Brava Martha, Mr. La Cloche says. He only wishes that New York State would let him put his own prison experience to decent use. "I wish her the best," he said of Ms. Stewart. "But I think the best is going to come anyway because she's financially sound. She has avenues that one coming from my situation won't have.". . .

Mr. La Cloche served 11 years in New York prisons for first-degree robbery. While behind bars, he turned his life around. He learned a trade, barbering. He even had the image of a barber's clippers and comb tattooed on his right arm. In 2000, as he prepared to be freed, he applied for a required state license. He was denied it. But that decision was reversed when reviewed by a hearing officer. For a while after his release, Mr. La Cloche worked in a Midtown barber shop. That job did not last long.
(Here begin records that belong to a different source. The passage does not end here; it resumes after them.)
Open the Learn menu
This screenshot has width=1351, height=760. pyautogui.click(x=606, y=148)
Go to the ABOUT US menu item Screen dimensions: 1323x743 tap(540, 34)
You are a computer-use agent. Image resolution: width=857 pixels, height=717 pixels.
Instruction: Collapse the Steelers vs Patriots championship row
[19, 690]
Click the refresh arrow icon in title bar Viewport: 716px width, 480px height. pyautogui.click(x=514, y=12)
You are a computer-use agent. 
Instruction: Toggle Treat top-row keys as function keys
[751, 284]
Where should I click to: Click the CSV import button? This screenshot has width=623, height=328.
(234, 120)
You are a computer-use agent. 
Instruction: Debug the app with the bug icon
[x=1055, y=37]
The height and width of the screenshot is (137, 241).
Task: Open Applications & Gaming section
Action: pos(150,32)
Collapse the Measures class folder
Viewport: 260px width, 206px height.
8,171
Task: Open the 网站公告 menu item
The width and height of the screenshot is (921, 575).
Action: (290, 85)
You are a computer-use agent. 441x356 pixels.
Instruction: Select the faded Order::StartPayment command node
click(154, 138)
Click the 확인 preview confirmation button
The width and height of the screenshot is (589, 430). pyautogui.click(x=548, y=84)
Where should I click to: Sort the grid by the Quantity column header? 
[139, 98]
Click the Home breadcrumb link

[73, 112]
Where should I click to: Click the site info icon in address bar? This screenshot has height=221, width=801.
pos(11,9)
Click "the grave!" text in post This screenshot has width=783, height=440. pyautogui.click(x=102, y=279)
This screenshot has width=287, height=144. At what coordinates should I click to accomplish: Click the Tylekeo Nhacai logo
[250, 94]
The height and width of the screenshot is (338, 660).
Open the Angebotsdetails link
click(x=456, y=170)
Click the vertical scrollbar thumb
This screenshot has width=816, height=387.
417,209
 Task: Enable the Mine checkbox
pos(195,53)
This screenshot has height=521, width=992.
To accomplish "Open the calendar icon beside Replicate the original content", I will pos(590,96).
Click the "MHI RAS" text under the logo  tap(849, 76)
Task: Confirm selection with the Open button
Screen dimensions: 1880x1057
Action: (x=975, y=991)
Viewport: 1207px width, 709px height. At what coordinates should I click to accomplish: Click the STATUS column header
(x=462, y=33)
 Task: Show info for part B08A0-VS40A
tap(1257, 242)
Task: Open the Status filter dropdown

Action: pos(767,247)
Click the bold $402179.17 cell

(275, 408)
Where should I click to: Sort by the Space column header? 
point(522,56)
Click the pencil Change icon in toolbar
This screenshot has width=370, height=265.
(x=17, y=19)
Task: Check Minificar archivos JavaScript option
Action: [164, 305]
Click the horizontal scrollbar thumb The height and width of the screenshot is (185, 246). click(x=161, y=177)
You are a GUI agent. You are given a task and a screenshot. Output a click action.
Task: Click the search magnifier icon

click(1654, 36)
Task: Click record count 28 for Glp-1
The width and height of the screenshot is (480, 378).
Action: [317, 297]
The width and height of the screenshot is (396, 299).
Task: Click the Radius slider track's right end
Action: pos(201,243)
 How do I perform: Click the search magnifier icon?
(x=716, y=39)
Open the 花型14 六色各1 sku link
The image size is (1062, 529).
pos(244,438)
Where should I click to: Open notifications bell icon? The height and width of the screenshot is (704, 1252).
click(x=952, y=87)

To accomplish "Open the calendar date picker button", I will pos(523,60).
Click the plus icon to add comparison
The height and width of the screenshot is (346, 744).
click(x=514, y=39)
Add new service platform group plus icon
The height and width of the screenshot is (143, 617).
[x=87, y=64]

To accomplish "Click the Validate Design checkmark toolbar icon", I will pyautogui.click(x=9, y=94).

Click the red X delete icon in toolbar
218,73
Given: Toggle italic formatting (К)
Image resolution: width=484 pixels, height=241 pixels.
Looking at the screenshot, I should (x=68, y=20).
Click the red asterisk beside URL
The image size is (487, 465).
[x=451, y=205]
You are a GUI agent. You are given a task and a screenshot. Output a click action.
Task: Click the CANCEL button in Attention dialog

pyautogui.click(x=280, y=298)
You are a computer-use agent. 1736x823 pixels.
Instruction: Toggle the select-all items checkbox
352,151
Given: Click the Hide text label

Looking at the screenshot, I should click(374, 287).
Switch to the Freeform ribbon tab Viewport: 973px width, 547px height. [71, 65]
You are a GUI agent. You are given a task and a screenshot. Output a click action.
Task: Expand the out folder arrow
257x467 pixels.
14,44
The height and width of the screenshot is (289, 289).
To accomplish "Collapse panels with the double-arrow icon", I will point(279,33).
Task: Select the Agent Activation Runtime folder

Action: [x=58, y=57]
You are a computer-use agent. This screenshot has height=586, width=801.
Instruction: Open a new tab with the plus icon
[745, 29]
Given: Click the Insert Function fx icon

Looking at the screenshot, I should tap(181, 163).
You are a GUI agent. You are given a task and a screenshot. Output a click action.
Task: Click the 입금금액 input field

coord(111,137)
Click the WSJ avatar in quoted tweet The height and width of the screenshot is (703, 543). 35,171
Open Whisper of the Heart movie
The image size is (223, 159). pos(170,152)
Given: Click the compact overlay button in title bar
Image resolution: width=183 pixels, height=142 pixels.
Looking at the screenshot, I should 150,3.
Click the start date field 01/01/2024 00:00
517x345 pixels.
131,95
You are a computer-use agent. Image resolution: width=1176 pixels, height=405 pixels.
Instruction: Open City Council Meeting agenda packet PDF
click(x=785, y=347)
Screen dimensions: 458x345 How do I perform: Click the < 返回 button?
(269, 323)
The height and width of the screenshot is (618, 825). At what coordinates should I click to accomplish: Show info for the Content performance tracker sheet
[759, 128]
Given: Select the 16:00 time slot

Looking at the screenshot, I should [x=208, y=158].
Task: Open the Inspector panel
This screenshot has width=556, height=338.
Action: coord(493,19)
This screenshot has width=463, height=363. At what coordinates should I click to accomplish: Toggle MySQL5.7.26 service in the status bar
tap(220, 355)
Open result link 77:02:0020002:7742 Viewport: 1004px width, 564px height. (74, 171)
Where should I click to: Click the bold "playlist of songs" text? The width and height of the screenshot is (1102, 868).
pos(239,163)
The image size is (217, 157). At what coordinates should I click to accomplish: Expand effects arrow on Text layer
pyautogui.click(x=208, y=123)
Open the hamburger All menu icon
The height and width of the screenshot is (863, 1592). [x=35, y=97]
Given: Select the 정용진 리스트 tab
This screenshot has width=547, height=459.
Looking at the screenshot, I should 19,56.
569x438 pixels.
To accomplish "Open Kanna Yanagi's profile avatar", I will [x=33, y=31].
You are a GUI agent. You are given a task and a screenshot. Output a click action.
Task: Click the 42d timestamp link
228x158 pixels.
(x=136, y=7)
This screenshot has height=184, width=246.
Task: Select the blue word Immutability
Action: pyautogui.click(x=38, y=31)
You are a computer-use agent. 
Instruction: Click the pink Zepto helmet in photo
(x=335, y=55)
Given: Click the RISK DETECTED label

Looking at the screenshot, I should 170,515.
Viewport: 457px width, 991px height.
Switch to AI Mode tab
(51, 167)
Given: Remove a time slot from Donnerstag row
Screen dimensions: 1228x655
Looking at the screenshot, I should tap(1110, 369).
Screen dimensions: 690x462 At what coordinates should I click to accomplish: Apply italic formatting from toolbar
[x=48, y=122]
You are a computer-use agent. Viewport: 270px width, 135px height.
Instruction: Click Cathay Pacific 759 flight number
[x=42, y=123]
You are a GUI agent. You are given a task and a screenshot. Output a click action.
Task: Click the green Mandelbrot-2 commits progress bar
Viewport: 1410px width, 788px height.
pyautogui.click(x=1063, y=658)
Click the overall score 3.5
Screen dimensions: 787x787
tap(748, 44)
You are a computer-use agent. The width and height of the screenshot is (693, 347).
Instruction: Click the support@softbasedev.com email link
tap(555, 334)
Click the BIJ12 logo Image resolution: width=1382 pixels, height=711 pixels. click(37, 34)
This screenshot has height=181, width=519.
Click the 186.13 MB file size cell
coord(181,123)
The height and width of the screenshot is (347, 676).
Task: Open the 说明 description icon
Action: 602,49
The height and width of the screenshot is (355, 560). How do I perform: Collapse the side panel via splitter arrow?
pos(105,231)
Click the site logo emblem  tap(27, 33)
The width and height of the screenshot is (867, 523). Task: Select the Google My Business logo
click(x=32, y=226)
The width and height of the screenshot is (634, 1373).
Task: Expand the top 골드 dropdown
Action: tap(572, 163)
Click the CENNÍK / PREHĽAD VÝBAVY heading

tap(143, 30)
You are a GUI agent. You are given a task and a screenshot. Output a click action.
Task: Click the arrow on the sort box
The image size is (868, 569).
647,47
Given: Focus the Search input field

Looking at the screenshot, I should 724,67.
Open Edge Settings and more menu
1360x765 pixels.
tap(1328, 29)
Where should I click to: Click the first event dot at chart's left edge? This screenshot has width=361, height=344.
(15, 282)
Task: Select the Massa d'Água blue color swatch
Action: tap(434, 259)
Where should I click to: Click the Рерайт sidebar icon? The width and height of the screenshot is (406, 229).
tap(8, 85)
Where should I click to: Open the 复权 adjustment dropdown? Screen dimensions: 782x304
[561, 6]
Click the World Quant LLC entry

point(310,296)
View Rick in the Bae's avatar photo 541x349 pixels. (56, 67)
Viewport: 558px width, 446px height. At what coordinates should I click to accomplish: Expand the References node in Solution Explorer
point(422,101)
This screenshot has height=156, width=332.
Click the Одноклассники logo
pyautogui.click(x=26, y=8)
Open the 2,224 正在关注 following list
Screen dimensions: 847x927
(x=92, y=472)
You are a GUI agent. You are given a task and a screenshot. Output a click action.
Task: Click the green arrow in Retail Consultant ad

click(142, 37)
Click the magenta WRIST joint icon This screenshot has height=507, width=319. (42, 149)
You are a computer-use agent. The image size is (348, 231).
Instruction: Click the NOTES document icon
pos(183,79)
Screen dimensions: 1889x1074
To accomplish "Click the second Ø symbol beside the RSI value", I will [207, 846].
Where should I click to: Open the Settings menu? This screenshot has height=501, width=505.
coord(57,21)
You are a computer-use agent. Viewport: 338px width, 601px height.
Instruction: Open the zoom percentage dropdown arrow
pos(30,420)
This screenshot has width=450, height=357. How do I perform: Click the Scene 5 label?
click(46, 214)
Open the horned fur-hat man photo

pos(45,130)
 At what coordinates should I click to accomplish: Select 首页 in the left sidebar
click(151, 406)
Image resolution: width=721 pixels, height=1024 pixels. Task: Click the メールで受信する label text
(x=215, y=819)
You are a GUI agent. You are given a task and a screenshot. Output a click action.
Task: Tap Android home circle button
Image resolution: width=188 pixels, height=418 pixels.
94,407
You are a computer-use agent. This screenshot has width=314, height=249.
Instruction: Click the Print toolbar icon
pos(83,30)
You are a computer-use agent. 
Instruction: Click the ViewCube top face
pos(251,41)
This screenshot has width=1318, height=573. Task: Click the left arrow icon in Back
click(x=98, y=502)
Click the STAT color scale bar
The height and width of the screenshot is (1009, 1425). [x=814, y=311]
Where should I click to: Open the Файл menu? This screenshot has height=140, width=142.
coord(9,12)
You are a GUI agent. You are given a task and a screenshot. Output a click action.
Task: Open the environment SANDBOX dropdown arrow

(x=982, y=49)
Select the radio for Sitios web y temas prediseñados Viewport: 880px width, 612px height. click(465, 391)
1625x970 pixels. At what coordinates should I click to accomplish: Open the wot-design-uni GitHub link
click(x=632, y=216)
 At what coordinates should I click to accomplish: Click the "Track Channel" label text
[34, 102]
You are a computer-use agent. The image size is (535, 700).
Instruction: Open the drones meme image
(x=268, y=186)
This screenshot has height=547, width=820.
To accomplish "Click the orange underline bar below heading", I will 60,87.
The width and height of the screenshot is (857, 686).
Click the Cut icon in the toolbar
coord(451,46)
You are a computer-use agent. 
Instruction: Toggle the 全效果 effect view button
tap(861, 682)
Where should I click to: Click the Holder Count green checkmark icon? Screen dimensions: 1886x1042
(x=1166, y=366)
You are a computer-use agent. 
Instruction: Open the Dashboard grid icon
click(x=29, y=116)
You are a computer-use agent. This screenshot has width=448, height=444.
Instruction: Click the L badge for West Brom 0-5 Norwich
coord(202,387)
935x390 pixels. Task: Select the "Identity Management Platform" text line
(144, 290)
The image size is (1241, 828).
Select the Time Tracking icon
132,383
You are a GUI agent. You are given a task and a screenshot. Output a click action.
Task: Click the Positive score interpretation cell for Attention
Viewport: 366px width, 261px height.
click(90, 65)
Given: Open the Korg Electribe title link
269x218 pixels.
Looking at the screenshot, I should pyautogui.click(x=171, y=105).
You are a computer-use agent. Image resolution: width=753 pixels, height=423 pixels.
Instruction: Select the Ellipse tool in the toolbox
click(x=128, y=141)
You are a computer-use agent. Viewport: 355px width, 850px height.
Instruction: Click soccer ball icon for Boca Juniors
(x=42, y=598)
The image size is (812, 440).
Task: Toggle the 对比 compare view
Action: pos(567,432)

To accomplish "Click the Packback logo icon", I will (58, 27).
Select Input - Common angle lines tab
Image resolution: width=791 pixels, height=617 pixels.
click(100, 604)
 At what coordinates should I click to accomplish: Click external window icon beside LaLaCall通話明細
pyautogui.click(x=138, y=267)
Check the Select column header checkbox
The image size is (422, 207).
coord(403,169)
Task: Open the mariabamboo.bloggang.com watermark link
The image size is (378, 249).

New York's secretary of state, who has jurisdiction in these matters, appealed the granting of the license and won. Mr. La Cloche's "criminal history," an administrative law judge ruled, "indicates a lack of good moral character and trustworthiness required for licensure."

In plain language, the fact that Mr. La Cloche had been in prison proved that he was unworthy for the trade that the state itself taught him in prison.

Where is Joseph Heller when we need him? . . .

Of course, Mr. La Cloche can always look on the bright side. Unable as he is to ply his trade, he will have more time now to catch Martha Stewart on television.